Show every line in the entries below where the word "agent" appears.

> [Task input]
========================================================================

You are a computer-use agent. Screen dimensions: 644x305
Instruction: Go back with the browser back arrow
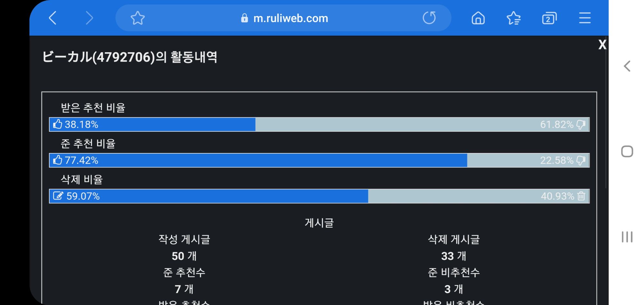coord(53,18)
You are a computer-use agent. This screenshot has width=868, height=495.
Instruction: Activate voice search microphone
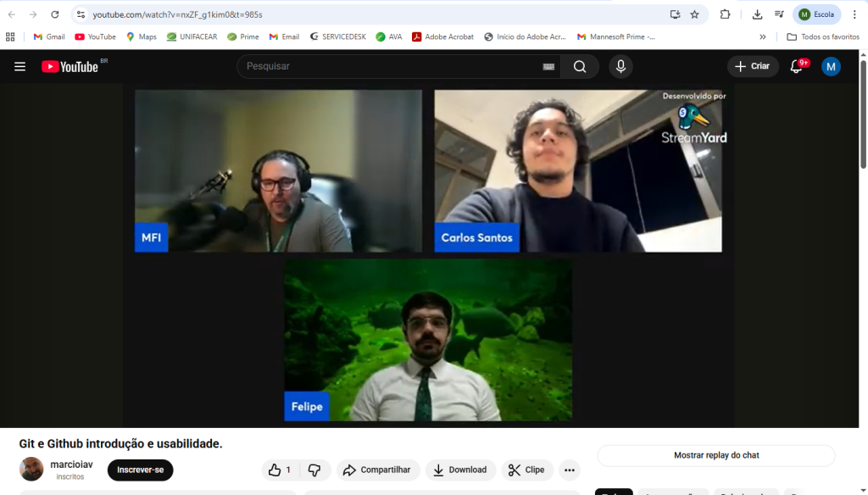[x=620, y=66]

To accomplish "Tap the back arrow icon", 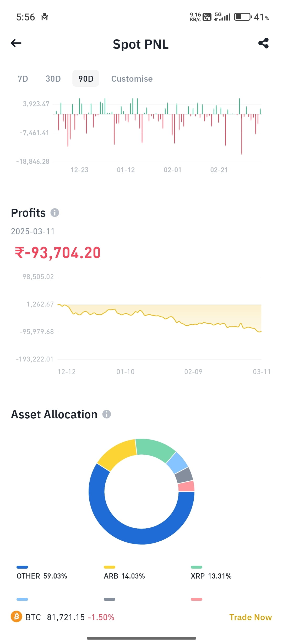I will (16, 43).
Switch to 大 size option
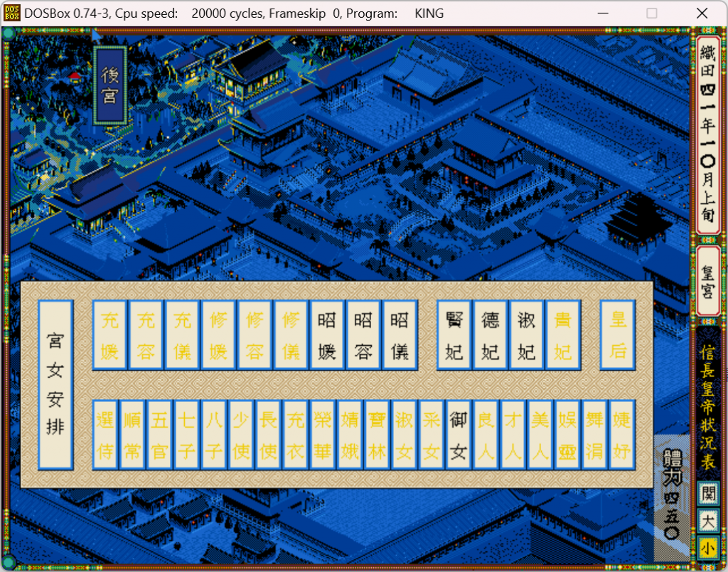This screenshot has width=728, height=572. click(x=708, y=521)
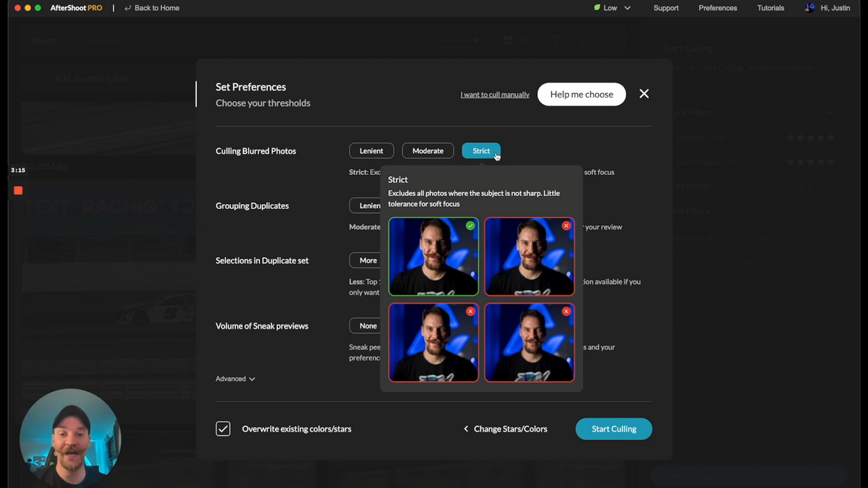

========================================================================

> [Your solution]
You are a computer-use agent. Screen dimensions: 644x305
You are a computer-use agent. This screenshot has width=868, height=495.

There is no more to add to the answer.